What Is an LLC Organizer?

Guidelines vary by state, but almost anyone can be appointed as an organizer as long as they are over 18 years of age. LLC members can select an associate, appoint themselves, or hire a third party to act as an organizer.

The main responsibility of an account organizer is to sign the articles of organization paperwork, which legally confirms all documented business information, including state laws, the individual or business's name, and address.

Additionally, organizers serve as the registered agents and are required to report their earnings to the IRS.

Organizers' responsibilities include:

  • Obtaining legal and business documents
  • Preparing the operating agreement
  • Summarizing the business format
  • Holding elections within the company
  • Distributing income

Limited Liability Company

By combining a corporation and partnership business structure, a limited liability company (LLC) protects its owners from personal liability and allows for direct management control over their company. An LLC consists of one or more representatives.
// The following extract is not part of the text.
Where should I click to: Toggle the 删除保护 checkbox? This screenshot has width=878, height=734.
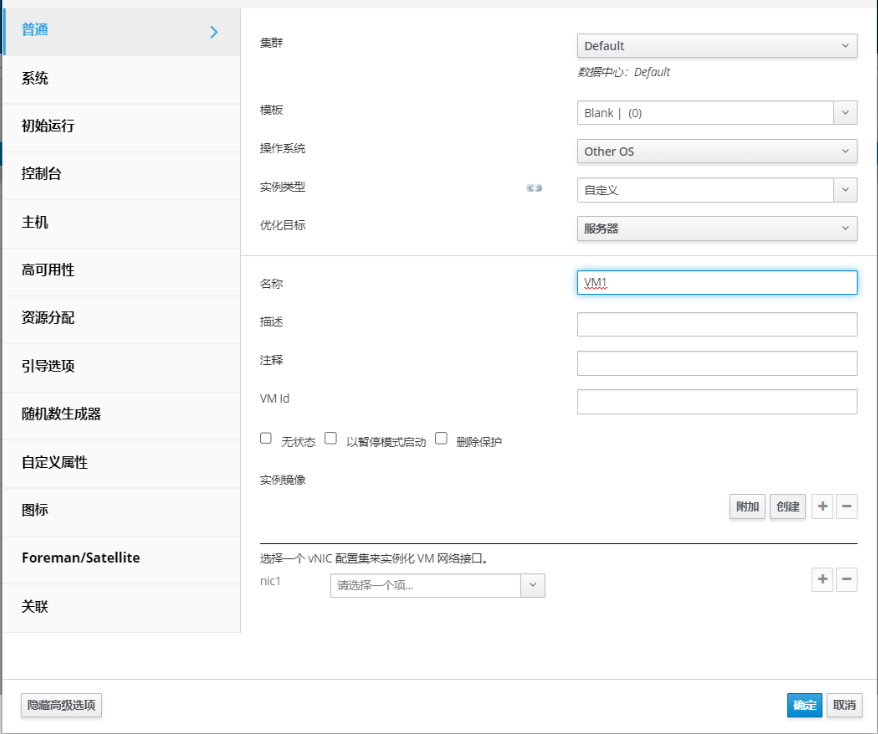pos(441,438)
Organizers file required documents. Adding members is an internal process, never seen by the state. This allows for freedom when choosing whether or not to have an organizer. An organizer can be the owner, a member, lawyer, bookkeeper, friend, or a family member.

Decide Where to Organize

Registration rules for businesses vary from state to state. Be sure to research all requirements. Determine in which states you conduct business and register accordingly. If you do business in several states, you have to register in each state, pay initial filing fees, ongoing fees, and yearly income reports.

Pick a Business Name

Naming a business is not an easy task. Choosing a poor name can lead to many setbacks, including legal problems. Follow simple guidelines to protect yourself:

  • Choose a name that is timeless, can be pronounced and recognized with ease, and is one of a kind.
  • To avoid possible problems, search the internet to see if the name already exists. Check for errors in the name. Search for registered trademarks on the U.S. Patent and Trademark Office website and through the secretary of state.

Select a Registered Agent

Appoint a qualified registered agent who has a local address. The agent is responsible for legal correspondence for your LLC.

Hire an Attorney or Form an LLC Yourself

Though you can form an LLC yourself, consulting with a lawyer is recommended because they have experience in legal processes, know what documents to file, can help avoid mistakes, understand legal jargon, and maintain a permanent address.
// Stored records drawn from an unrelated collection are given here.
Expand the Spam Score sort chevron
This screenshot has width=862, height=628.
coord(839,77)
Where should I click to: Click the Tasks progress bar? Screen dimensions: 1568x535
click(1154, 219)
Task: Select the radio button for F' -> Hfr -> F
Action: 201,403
Forming an LLC yourself saves the company money if done correctly. Hiring a qualified attorney or discount service is costly. Discount services range from $200-$300 a year, while experienced attorneys can cost up to $2,000 for their services.

Determine Ownership

This step is done prior to reporting the company's articles of organization. It outlines ownership control, including profit distribution. Ownership percentage is determined by how much each individual contributes financially to the company. The more one invests, the more shares they hold.

Legally, companies are permitted to have as many owners as desired. Owners must submit paperwork authorizing responsibilities and goals through an Investment Representation Letter.

Articles of Organization

Articles of organization documents are open to the public. They are submitted to the secretary of state along with filing fees. Requirements vary from state to state, and it is recommended to visit your state's website.
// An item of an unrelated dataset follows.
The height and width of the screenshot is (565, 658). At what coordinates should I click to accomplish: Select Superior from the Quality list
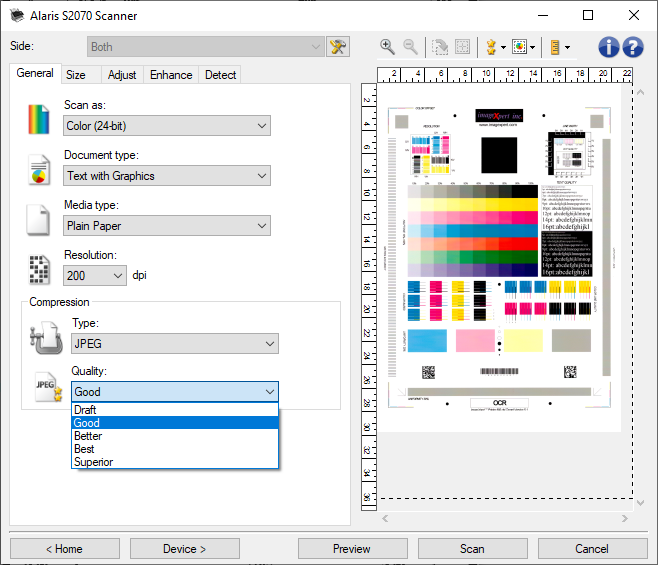coord(93,462)
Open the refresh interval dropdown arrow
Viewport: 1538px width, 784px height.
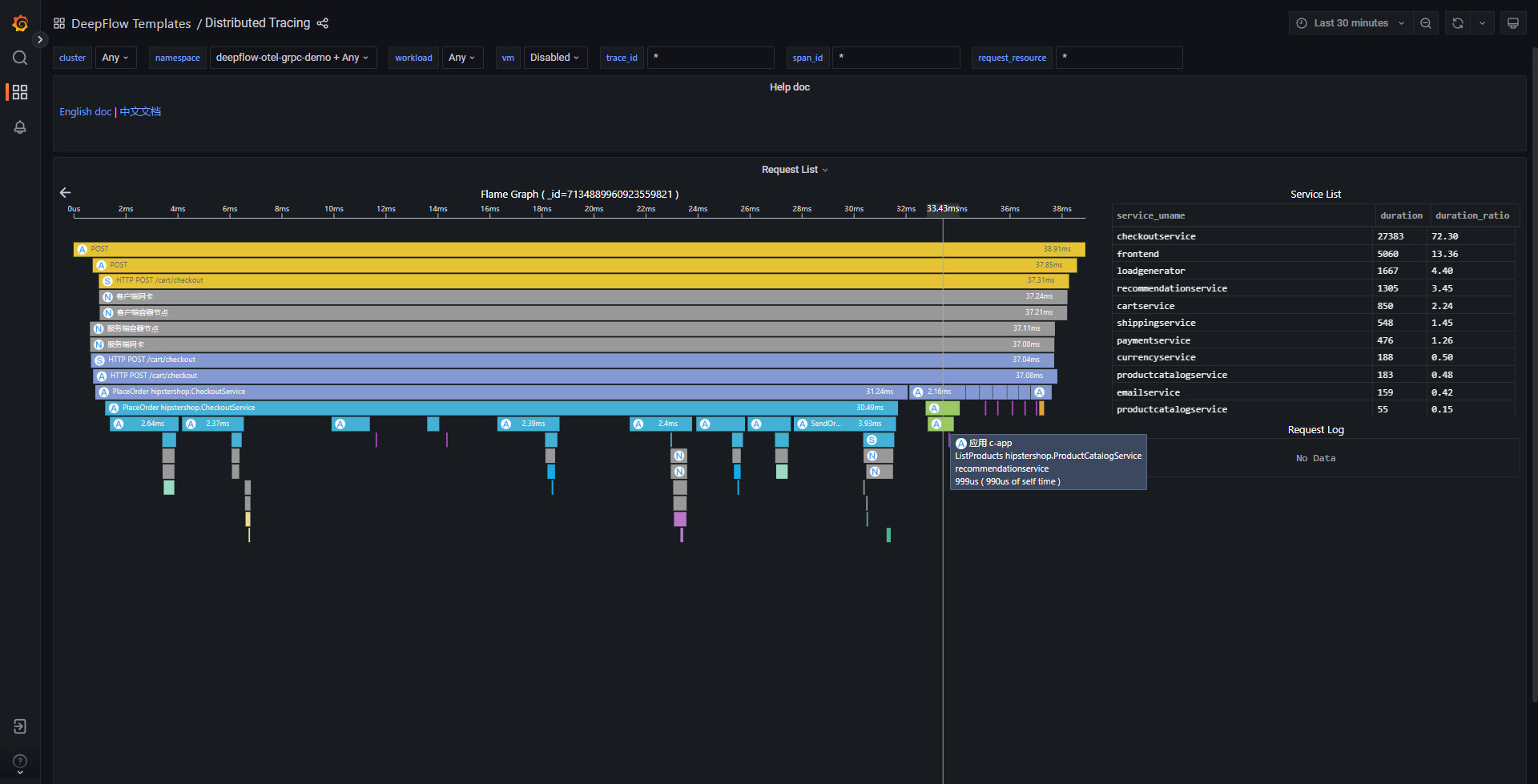click(x=1482, y=23)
In the articles of organization, you must include:

  • Your LLC's name
  • Address and name of the registered agent
  • Business objectives
  • Members' names
  • The intended lifespan of the company

Choose Management Type

Management by owners means that the business owners directly manage the business. A manager-operated organization incorporates a third-party person to manage daily transactions.

Prepare and Approve Operating Agreement

Operating agreements are confidential documents that describe the company's ownership and management style as well as members' rights and obligations.

Obtain Your Federal Employer Identification Number

An EIN is mandatory for all LLCs. An EIN protects the business owner from identify theft and is required to open a business bank account. You can submit your application for an EIN online, by mail, or by phone.